──────── DOCUMENT EXTRACT ────────
The honest answer to “who is the best commercial cleaning company in Ireland?” is “best for what?” A 4,000-employee tech campus in Sandyford has very different needs to a 12-room GP practice in Co. Mayo. The first wants global standardisation, multi-site reporting, and a single invoice; the second wants a named supervisor who answers the phone on a Sunday.

This guide compares seven providers most commonly shortlisted by Irish facilities managers and procurement officers in 2026. Three are tier-1 multi-national or pan-Irish FM groups. Three are mid-market Irish specialists. One is Optus Glean — included so you can see exactly where we fit and where we do not. We have used only information that is findable on each company's own website, the Companies Registration Office (CRO) public register, the Irish Contract Cleaning Association (ICCA) public membership directory, and eTenders award notices. We have not invented revenue figures, head counts, or star ratings.

How we built this comparison

Each provider is rated on six criteria that procurement officers tell us matter most:

  1. Geographic coverage — can they actually serve all 26 counties, or do they sub-contract regionally?
  2. Sector mix — what types of contract do they win on eTenders and what does their site say they specialise in?
  3. Pricing transparency — do they publish indicative rates or always require a site survey before any number?
  4. Accreditations claimed — ISO 9001, ISO 14001, ISO 45001, ICCA membership, Contract Cleaning ERO compliance, Garda vetting.
  5. Account access — how senior is the person you actually deal with day-to-day?
  6. “Best for” — the type of contract where this provider is the strongest fit.

None of the criteria are based on undocumented review counts. Where a provider has a published case study or sector specialism on their own site, we have used that. Where they do not, we have said so.
──────── DATA EXTRACTS ────────
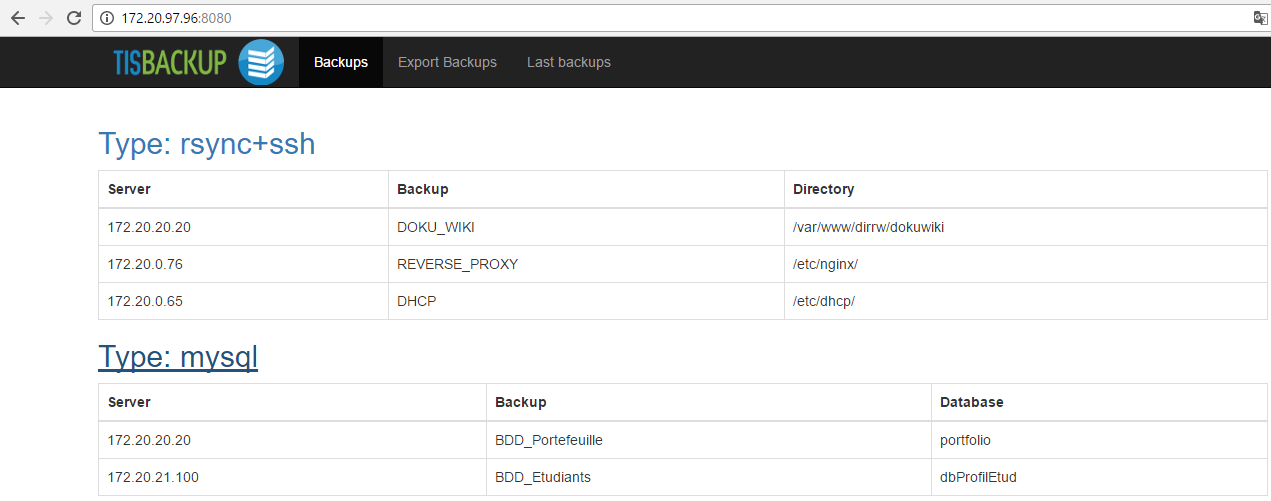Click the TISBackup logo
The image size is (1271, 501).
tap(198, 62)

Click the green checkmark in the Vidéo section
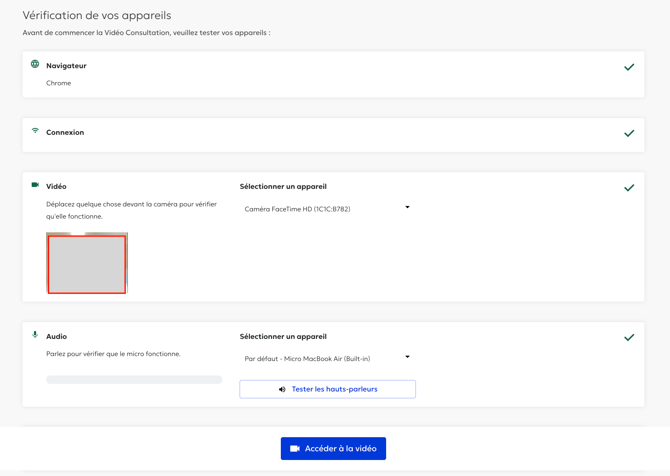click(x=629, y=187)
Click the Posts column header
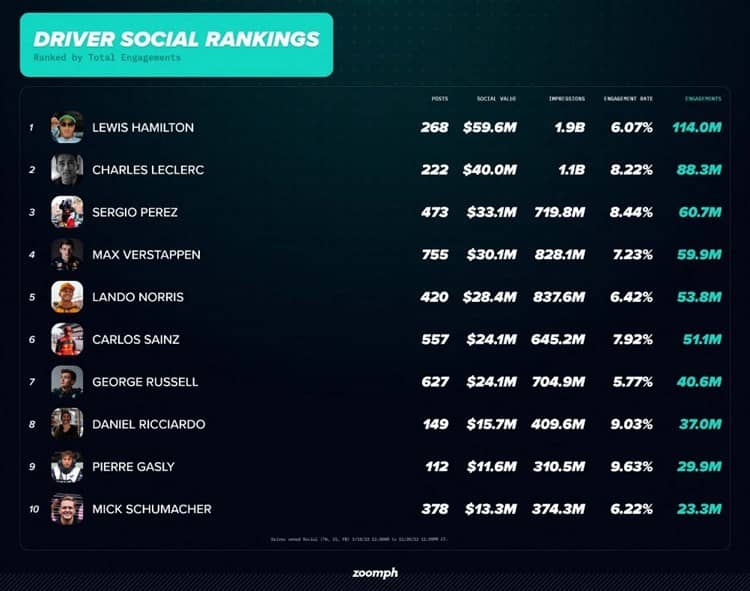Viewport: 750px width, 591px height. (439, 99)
────────
──────── DATA EXTRACTS ────────
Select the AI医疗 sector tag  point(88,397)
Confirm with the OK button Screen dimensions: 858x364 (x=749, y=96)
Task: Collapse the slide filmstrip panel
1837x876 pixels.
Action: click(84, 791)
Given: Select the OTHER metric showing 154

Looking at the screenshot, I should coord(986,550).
────────
# PROMPT 1
In the commercial cleaning guide, how many of the compared providers are mid-market Irish specialists?
# PROMPT 2
Please rewrite the paragraph of the commercial cleaning guide that begins "This guide compares seven providers" as a short bulleted list, keeping its main facts.
# PROMPT 3
Continue the commercial cleaning guide from the point where it stops.

# ANSWER BOX 1
Three.

# ANSWER BOX 2
- Compares seven providers most often shortlisted by Irish facilities managers and procurement officers in 2026.
- Three are tier-1 multi-national or pan-Irish FM groups, and three are mid-market Irish specialists.
- One is Optus Glean, included to show where it fits and where it does not.
- Information comes only from each company's own website, the CRO public register, the ICCA public membership directory, and eTenders award notices.
- No revenue figures, head counts, or star ratings have been invented.

# ANSWER BOX 3
Comparison table: seven providers at a glance

Read this as a starting filter, not a final ranking. Drop anything that does not match the contract you are buying for.

Provider Type Coverage Sectors strongest in Pricing transparency Best for
Bidvest Noonan Tier-1 FM (Irish-HQ, owned by Bidvest) All-Ireland + UK Aviation, government, large corporate, healthcare Quote-only Multi-site enterprise contracts above €500k/year
OCS Ireland Tier-1 FM (UK-HQ multinational) All-Ireland + UK + 50+ countries Healthcare, education, transport, FM-bundled contracts Quote-only Bundled facilities (cleaning + security + catering)
Mitie Ireland Tier-1 FM (LSE-listed) All-Ireland + UK Government, healthcare, energy, retail estate Quote-only Public-sector frameworks, integrated FM
Derrycourt Tier-2 specialist (Irish-owned) All-Ireland with regional hubs Healthcare, pharma, food, hospitality Quote-only Regulated environments needing specialist IPC
Servest Ireland Tier-2 (part of Atalian Servest group) All-Ireland + UK + EU Corporate, retail, education Quote-only Mid-size multi-site corporate clients
Spotless Commercial Cleaning Tier-2 specialist (Irish-owned) Leinster-strong, Munster & Connacht selectively Office, retail, schools Indicative rates available on request Single-site Dublin/Leinster commercial
Optus Glean Tier-3 specialist (Irish-owned, founder-led) All 26 counties + Northern Ireland; operational hubs Monaghan, Dublin, Cork, Galway Healthcare, hospitality, post-construction, end-of-tenancy, retail, corporate Fixed-price quote within 48 hours; price ranges published in our cleaning prices guide Mid-market clients who want a named account manager and transparent pricing

Bidvest Noonan: the Irish tier-1 incumbent

Bidvest Noonan is the largest Irish-headquartered facilities-services group, formed when Bidvest Services Group acquired the Noonan family business and combined Irish and UK operations under a single brand. Their public-sector footprint is substantial — eTenders award notices over the last 24 months show recurring work for daa (Dublin and Cork airports), HSE hospital sites, and large state-agency campuses.

Where Bidvest Noonan wins: contracts with multiple sites in multiple counties, where the buyer wants a single supplier, single SLA, and consolidated reporting. Their internal QMS infrastructure (audit teams, KPI dashboards, site managers, regional managers) is built for that scale.

Where they lose: single-site SMEs find themselves an account on someone's spreadsheet rather than a relationship. Sub-contracted regional coverage in less-served counties can mean the team you meet at survey is not the team that turns up on Monday morning. Pricing is opaque until you complete a competitive RFI process.

Best for: multi-site enterprise contracts above €500,000/year with formal procurement; pan-Ireland aviation, healthcare, and government FM.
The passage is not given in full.